==== EXTRACTED DATA ====
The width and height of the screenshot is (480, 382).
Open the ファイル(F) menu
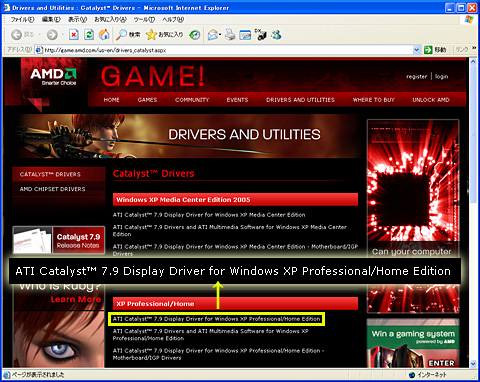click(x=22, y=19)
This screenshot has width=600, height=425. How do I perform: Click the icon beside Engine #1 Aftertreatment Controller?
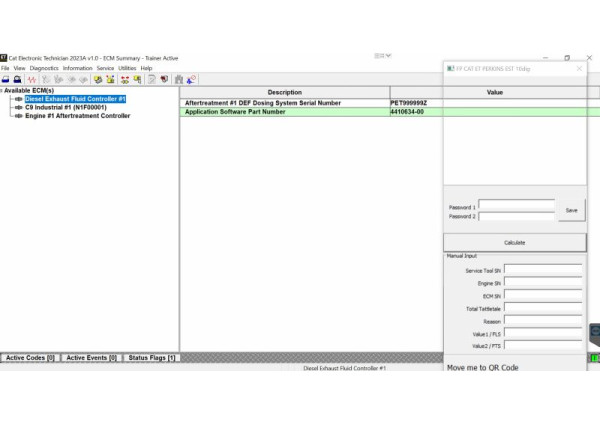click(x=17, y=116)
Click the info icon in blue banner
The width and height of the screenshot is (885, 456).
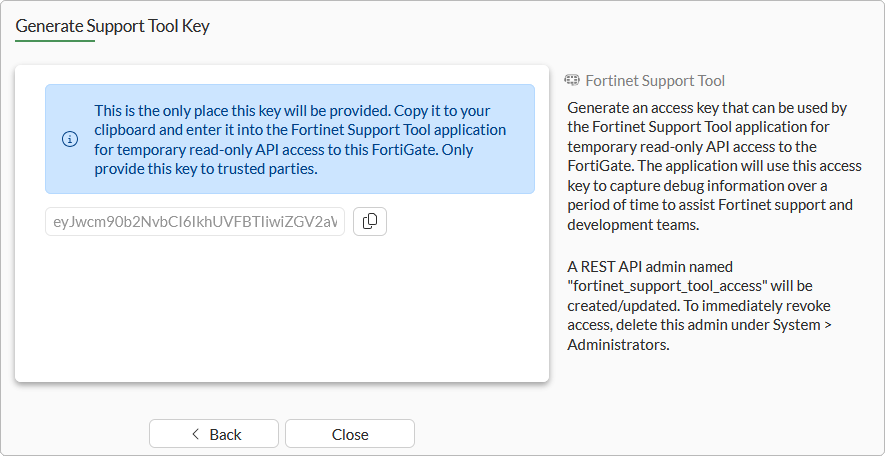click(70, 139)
====
==== EXTRACTED DATA ====
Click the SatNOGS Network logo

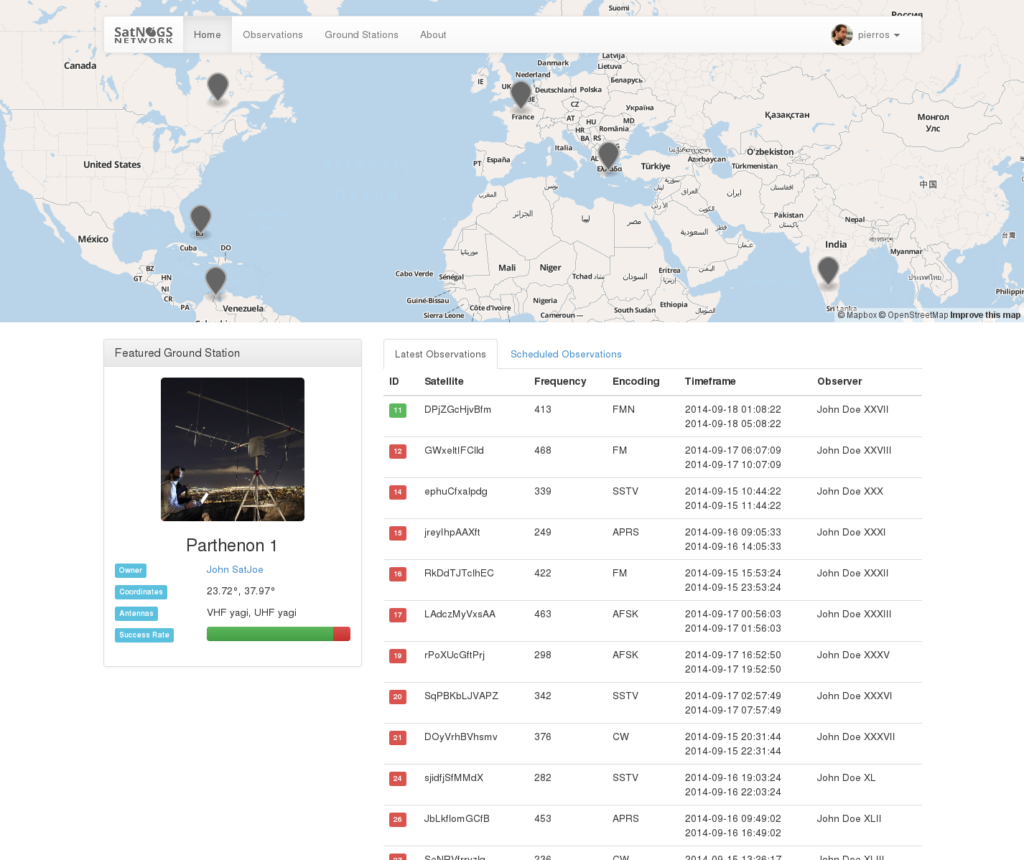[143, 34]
====
Your reply is to be an exact repeat of the listing above from the line holding "Open the ファイル(F) menu" down to the line holding "Click the info icon in blue banner", ends included, pictures excluded.

**SOLUTION FOR THIS TASK**
Open the ファイル(F) menu
click(x=22, y=19)
This screenshot has width=600, height=425. How do I perform: Click the icon beside Engine #1 Aftertreatment Controller?
click(x=17, y=116)
Click the info icon in blue banner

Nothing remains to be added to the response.